Coinbase Puts ChatGPT to the Test
Coinbase’s Blockchain Security Engineer, Tom Ryan, published a blog post this week that ran through how Coinbase had tried to use ChatGPT to analyze smart contract code to see if it was safe enough for Coinbase to considering listing the token, a move that no doubt had its blockchain research team casting angry glances at the computer in question while they manually checked the code on the other side of the office.
Ryan reported that the team already uses in-house automation tools “developed to aid security engineers in reviewing ERC20/721 smart contracts at scale”, but with the “emergence of ChatGPT by OpenAI and the buzz around its ability to detect security vulnerabilities”, his team wanted to see if they were missing out.
60% Match But Serious Flaws
The results of the experiment were a little underwhelming, with ChatGPT producing the same results 12 times out of 20, a 60% hit rate. However, five of the misses saw ChatGPT incorrectly label a high risk asset as low risk, which, in Ryan’s words, “is the worst case failure”.
Ryan summarized that while ChatGPT’s efficiency is “remarkable”, there are still some limitations:
- It is not yet capable of recognizing when it “lacks context to perform a robust security analysis”, resulting in “coverage gaps”

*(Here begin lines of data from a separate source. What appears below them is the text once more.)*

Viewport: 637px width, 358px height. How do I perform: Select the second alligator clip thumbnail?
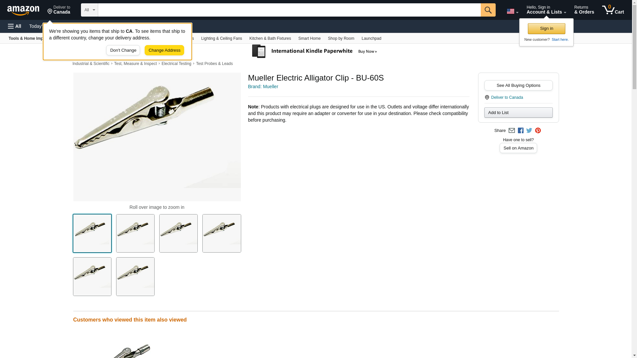[135, 233]
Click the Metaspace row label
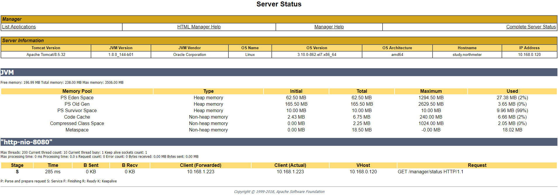Image resolution: width=558 pixels, height=195 pixels. point(77,130)
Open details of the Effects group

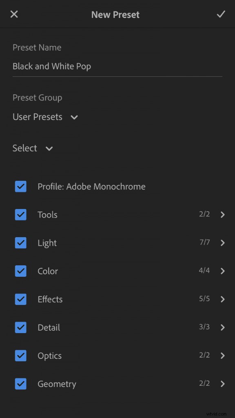[x=222, y=299]
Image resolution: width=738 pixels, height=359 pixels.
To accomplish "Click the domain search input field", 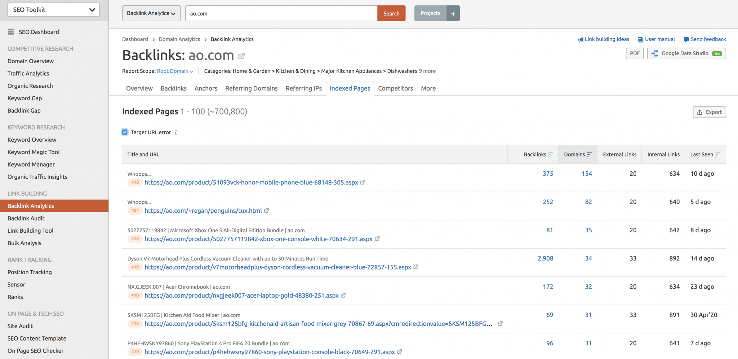I will (281, 13).
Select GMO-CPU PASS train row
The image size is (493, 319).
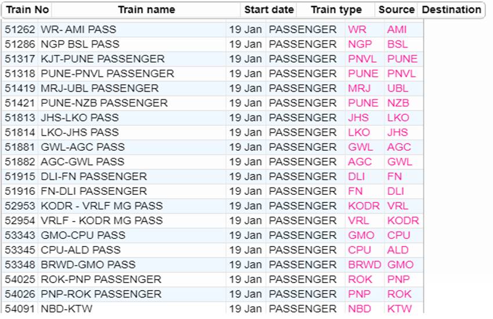point(212,235)
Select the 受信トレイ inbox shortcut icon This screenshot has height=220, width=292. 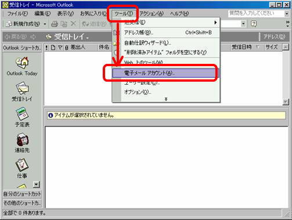click(x=22, y=89)
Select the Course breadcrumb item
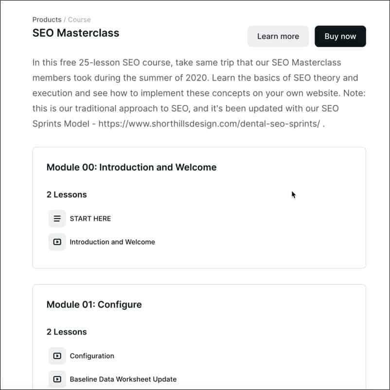 point(79,19)
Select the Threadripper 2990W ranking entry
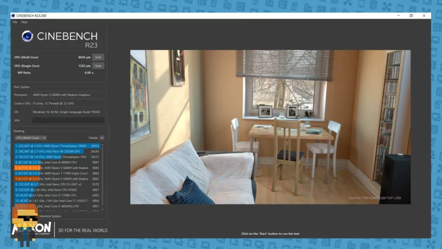The height and width of the screenshot is (249, 442). (57, 146)
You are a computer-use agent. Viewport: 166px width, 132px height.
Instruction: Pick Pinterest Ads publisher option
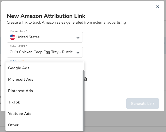[x=20, y=91]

- The tool can be “inconsistent”, for example throwing up different answers to the same question
- It appeared to be influenced by “comments” in the code which it would occasionally default to
- OpenAI’s frequent updates result in inconsistency of answers over time
Ryan said that while ChatGPT shows some promise in its ability to quickly assess smart contract risks, it does not “meet the accuracy requirements to be integrated into Coinbase security review processes”. While he anticipates that with further engineering the accuracy of the tool could be increased, it cannot be solely relied upon to perform a security review.
That sound you can hear is the Blockchain Security Team breathing a sigh of relief.